NDMP host itself acting as a media server, Robotic control host is master server.
06-13-2014 02:57 AM
Please check ndmp logs as per Yasuhisa's advice.
06-13-2014 03:02 AM
Is it direct attached or via a switch?
If direct then fine - as the guys say it is most likely a filer issue - if not then double check the zoning to make sure no other server can get near those 4 drives.
06-13-2014 03:23 AM
Very long log file but really only two errors as such in there...
000053 looks to be a new tape and doesn't get written to
000056 doesnt get positioned and then does not unload either.
Based on 000053 being listed as a new tape i am guessing that 00056 is too? (how many images listed on that tape - if any?)
So if it is a nice new LTO6 tape library using new tapes and you have only got as far as tape 53 in your system so far then it may just be a new drive issue (or firmware issue - see later).
Quantum no longer clean and process drives before they are sent out to customers due to costs - it is always worth cleaning a new drive at least 3 times before using it so well worth doing so now.

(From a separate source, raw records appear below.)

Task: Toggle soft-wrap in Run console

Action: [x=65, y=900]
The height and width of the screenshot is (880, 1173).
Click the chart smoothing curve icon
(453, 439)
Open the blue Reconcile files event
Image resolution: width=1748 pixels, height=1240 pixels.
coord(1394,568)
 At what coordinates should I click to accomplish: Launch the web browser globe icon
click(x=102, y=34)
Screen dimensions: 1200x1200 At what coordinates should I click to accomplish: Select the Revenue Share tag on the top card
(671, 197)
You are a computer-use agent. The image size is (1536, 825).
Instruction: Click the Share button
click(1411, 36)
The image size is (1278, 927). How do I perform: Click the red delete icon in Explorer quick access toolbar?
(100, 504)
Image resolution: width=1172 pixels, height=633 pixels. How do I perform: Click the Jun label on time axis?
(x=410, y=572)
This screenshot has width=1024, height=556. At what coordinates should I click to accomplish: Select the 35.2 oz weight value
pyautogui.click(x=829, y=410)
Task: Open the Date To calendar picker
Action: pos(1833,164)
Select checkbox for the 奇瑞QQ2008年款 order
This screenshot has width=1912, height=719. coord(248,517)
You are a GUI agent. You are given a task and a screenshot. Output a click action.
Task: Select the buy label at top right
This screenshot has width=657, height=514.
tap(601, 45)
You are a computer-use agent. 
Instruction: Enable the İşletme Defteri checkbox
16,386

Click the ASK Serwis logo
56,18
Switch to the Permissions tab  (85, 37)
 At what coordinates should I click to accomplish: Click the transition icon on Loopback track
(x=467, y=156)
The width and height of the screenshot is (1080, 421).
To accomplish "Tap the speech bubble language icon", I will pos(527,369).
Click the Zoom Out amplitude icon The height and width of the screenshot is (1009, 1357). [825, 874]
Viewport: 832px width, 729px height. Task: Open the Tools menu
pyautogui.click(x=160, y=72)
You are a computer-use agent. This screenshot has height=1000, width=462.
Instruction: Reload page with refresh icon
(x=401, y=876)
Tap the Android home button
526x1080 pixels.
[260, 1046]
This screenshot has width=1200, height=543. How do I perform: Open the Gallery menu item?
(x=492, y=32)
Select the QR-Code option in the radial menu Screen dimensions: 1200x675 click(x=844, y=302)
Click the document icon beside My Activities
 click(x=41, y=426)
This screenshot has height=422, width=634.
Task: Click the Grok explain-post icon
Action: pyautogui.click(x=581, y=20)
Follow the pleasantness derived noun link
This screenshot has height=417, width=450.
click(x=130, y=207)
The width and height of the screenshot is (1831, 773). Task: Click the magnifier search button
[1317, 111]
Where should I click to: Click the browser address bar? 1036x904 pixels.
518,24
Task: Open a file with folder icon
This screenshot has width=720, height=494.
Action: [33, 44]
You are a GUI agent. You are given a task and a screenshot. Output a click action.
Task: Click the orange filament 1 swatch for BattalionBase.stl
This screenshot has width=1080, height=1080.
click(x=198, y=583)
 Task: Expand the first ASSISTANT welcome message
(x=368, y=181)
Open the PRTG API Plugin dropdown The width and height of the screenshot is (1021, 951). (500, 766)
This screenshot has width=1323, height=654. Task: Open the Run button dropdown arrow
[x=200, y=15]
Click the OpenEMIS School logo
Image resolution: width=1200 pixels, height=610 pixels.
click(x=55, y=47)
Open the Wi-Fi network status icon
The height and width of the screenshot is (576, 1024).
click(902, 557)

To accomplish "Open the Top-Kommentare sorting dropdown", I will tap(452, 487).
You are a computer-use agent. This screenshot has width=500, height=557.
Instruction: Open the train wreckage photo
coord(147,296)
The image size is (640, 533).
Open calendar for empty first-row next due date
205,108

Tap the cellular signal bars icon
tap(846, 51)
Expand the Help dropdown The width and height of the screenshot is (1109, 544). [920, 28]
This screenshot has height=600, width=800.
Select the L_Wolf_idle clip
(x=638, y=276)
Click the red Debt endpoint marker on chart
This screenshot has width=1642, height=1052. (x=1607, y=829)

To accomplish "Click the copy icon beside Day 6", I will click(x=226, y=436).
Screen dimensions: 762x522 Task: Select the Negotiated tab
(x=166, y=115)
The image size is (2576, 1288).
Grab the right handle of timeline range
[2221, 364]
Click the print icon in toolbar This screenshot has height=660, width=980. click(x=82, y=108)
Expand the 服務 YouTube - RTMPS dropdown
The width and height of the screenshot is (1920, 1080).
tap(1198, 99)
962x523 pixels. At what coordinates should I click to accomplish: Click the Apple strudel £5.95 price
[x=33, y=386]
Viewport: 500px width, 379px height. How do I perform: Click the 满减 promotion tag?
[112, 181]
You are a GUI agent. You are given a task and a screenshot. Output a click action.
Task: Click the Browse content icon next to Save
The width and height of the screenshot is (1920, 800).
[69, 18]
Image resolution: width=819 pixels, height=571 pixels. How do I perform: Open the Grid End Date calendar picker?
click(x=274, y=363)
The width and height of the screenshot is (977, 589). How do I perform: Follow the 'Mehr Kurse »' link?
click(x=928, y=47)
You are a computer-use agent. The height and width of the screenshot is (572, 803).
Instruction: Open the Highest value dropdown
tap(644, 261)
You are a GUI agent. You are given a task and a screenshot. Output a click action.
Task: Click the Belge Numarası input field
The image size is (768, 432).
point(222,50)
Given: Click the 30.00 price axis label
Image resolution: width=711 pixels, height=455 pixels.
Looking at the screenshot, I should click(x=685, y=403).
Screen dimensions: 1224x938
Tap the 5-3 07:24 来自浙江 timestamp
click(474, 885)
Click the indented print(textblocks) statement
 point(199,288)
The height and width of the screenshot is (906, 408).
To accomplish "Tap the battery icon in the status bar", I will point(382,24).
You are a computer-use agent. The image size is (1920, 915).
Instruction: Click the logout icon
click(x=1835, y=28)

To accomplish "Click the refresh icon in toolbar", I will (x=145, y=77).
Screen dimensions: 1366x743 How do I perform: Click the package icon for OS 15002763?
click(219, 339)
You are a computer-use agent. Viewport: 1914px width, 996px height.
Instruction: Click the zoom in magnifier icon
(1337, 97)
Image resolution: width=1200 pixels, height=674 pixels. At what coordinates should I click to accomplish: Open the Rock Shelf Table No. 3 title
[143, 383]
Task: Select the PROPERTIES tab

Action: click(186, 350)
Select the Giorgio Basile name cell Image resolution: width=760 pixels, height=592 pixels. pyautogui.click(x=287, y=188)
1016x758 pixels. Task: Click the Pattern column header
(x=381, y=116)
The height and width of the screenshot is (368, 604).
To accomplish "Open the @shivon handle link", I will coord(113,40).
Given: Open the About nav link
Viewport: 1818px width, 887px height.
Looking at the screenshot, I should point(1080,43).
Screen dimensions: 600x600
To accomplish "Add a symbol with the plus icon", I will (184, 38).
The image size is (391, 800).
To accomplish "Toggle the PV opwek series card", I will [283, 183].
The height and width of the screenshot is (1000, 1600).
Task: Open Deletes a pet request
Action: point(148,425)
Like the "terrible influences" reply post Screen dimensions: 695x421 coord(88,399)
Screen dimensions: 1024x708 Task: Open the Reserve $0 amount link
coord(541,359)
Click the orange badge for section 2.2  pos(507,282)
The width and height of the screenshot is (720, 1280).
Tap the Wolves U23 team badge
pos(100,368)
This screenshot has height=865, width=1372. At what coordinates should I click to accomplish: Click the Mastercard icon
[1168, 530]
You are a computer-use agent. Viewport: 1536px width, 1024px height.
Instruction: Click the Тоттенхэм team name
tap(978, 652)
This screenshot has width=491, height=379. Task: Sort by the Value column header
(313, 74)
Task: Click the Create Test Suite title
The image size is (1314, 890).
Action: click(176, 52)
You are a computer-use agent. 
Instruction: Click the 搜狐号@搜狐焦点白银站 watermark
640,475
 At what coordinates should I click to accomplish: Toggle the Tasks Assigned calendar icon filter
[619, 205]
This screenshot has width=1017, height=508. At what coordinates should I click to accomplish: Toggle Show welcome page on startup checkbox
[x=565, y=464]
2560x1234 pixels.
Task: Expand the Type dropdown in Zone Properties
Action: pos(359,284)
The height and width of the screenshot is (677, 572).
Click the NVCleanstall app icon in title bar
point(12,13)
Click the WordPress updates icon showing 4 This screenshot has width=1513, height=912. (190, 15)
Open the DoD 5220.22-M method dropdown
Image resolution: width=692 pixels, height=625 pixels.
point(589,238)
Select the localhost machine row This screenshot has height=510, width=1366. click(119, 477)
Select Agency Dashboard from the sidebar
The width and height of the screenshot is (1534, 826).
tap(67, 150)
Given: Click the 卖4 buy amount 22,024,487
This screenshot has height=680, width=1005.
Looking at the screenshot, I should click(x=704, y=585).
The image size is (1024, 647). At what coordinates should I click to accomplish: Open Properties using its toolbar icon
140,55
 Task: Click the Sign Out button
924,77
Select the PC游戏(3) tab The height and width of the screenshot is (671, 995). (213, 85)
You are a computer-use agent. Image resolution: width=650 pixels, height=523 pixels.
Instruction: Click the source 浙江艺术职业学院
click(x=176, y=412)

Next point is what media are you using - some are notorious for leaving dirt on the drive heads - but then if it is actually struggling to even unload 000056 then they may well not be great tapes?
My feeling is that the drives all need a good cleaning (three times each before further use) and it may be combined with poor media
One other thing that helps is to make sure the library and drives are all on the latest firmware - i cannot see what the drives are on but your library is on 643G and the current release is 646G so you are behind there.
The latest drive firmware is:
HP LTO-6 FC: J3LZ
HP LTO-6 SAS: O31Z
Hope this helps